NOTE: This program was originally scheduled for March 16, but will be held on March 30.
US Fish and Wildlife Service, Northeast Region
In February 2006 some 40 miles west of Albany, New York, a caver photographed hibernating bats with an unusual white substance on their muzzles. He noticed several dead bats. The following winter, bats behaving erratically, bats with white noses and a few hundred dead bats in several caves came to the attention of New York Department of Environmental Conservation biologists, who documented white-nose syndrome in January 2007. Hundreds of thousands of hibernating bats have died since. Biologists with state and federal agencies and organizations across the country are still trying to find the answer to this deadly mystery.
Sick, dying and dead bats have been found in unprecedented numbers in and around caves and mines from Vermont to Virginia. In some hibernacula, 90 to 100 percent of the bats are dying.
While the bats are in the hibernacula, the affected bats often have white fungus on their muzzles and other parts of their bodies. They may have low body fat.
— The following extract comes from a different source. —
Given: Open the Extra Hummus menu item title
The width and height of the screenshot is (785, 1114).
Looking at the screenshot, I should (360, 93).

These bats often move to cold parts of the hibernacula, fly during the day and during cold winter weather when insects they feed upon are not available, and exhibit other uncharacteristic behavior.
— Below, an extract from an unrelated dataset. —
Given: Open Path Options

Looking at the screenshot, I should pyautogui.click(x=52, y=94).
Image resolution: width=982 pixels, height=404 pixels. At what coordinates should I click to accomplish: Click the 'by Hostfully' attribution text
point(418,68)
Despite the continuing search to find the source of this condition by numerous laboratories and state and federal biologists, the cause of the bat deaths remains unknown. Recent identification of a cold-loving fungus could be a step toward and answer.
Scott Darling, a Vermont Fish and Wildlife biologist, has been directly involved in seeking some understanding of the causes of white-nose syndrome and with developing certain countermeasures. Scott will speak on “Bats in the Balance” on Tuesday, March 30, at 7:00 p.m. at the Rutland Free Library. Plan to attend!